Task statement: Here is the task for the records below: repeat exactly the lines from the one with "Given: Select the first row's Password cell" to the one with "821x508 pixels.", both included, and nothing else.

Data shown:
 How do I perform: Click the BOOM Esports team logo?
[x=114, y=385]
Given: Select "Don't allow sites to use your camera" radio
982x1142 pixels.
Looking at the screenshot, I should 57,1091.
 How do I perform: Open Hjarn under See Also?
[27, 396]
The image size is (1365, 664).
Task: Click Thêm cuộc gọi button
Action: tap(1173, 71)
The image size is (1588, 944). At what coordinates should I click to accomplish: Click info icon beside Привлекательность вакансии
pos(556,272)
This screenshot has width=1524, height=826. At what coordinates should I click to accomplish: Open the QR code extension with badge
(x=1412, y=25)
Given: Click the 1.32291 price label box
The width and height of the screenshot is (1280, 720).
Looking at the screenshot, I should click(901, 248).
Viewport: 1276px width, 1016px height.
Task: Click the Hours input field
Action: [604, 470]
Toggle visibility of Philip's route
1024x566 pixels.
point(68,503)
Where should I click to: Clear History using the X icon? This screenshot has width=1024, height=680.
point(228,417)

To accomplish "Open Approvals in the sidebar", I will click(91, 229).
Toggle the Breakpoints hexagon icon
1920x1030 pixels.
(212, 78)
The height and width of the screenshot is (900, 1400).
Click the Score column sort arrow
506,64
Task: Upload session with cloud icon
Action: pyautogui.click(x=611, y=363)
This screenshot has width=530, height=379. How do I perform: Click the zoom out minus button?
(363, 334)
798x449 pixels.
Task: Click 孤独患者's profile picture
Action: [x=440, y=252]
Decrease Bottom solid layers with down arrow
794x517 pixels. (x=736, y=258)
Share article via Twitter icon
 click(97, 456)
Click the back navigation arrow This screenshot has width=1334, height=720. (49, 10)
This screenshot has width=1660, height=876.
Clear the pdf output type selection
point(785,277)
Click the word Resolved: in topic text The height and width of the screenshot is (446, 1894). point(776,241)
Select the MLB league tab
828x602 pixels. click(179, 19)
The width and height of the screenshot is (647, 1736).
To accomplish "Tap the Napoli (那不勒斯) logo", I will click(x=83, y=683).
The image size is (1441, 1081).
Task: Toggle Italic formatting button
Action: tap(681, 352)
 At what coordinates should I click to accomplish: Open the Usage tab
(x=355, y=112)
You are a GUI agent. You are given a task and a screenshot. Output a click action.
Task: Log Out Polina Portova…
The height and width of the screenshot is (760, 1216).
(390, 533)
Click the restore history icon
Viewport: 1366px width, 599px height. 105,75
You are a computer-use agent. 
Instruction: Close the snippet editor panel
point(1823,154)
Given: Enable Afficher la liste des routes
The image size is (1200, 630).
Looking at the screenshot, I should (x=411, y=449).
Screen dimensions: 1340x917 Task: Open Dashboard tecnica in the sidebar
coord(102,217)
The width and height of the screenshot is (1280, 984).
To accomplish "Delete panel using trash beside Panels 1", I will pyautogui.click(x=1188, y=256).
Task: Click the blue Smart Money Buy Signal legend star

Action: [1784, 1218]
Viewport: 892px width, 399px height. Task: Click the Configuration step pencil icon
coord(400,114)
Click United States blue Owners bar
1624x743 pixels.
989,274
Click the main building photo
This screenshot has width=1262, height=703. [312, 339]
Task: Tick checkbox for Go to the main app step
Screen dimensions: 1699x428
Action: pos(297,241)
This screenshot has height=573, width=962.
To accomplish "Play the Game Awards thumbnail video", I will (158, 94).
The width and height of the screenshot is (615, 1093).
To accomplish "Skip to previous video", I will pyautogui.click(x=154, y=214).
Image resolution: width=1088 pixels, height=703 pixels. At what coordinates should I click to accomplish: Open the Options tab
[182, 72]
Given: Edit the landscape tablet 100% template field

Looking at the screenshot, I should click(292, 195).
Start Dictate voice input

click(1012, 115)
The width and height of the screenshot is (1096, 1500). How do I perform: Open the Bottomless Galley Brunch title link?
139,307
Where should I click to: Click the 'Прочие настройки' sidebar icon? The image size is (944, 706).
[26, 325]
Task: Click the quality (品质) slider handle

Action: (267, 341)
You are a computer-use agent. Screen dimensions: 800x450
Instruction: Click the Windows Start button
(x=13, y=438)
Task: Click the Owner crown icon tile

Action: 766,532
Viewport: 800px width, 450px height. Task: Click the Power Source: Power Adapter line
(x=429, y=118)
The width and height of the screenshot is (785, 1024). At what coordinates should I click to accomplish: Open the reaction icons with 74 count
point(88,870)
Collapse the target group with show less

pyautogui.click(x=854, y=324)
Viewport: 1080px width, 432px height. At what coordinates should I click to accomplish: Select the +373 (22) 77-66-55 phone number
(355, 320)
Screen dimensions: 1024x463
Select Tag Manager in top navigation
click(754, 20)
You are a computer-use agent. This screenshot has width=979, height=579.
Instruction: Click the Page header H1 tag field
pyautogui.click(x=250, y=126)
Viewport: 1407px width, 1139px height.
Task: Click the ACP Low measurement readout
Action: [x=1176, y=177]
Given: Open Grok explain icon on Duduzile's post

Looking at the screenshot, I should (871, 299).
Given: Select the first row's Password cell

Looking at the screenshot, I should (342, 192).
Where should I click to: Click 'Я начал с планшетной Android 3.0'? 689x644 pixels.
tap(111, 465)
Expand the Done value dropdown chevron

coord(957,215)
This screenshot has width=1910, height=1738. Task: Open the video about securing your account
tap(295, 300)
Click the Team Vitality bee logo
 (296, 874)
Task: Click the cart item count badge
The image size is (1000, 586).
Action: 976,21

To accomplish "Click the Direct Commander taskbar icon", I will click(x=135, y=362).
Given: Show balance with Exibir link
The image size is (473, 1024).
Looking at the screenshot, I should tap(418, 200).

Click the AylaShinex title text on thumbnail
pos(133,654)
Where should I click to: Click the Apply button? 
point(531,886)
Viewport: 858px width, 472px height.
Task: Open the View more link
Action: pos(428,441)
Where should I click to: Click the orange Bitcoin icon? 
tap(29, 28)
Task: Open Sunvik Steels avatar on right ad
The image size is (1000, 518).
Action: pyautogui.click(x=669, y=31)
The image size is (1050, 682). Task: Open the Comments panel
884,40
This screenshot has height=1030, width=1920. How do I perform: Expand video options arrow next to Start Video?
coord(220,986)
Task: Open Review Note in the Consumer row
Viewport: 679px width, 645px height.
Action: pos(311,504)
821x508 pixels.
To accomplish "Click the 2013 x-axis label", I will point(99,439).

Completed task:
Given: Select the first row's Password cell

Looking at the screenshot, I should (342, 192).
Where should I click to: Click 'Я начал с планшетной Android 3.0'? 689x644 pixels.
tap(111, 465)
Expand the Done value dropdown chevron

coord(957,215)
This screenshot has width=1910, height=1738. Task: Open the video about securing your account
tap(295, 300)
Click the Team Vitality bee logo
 (296, 874)
Task: Click the cart item count badge
The image size is (1000, 586).
Action: 976,21

To accomplish "Click the Direct Commander taskbar icon", I will click(x=135, y=362).
Given: Show balance with Exibir link
The image size is (473, 1024).
Looking at the screenshot, I should tap(418, 200).

Click the AylaShinex title text on thumbnail
pos(133,654)
Where should I click to: Click the Apply button? 
point(531,886)
Viewport: 858px width, 472px height.
Task: Open the View more link
Action: pos(428,441)
Where should I click to: Click the orange Bitcoin icon? 
tap(29, 28)
Task: Open Sunvik Steels avatar on right ad
The image size is (1000, 518).
Action: pyautogui.click(x=669, y=31)
The image size is (1050, 682). Task: Open the Comments panel
884,40
This screenshot has height=1030, width=1920. How do I perform: Expand video options arrow next to Start Video?
coord(220,986)
Task: Open Review Note in the Consumer row
Viewport: 679px width, 645px height.
Action: pos(311,504)
821x508 pixels.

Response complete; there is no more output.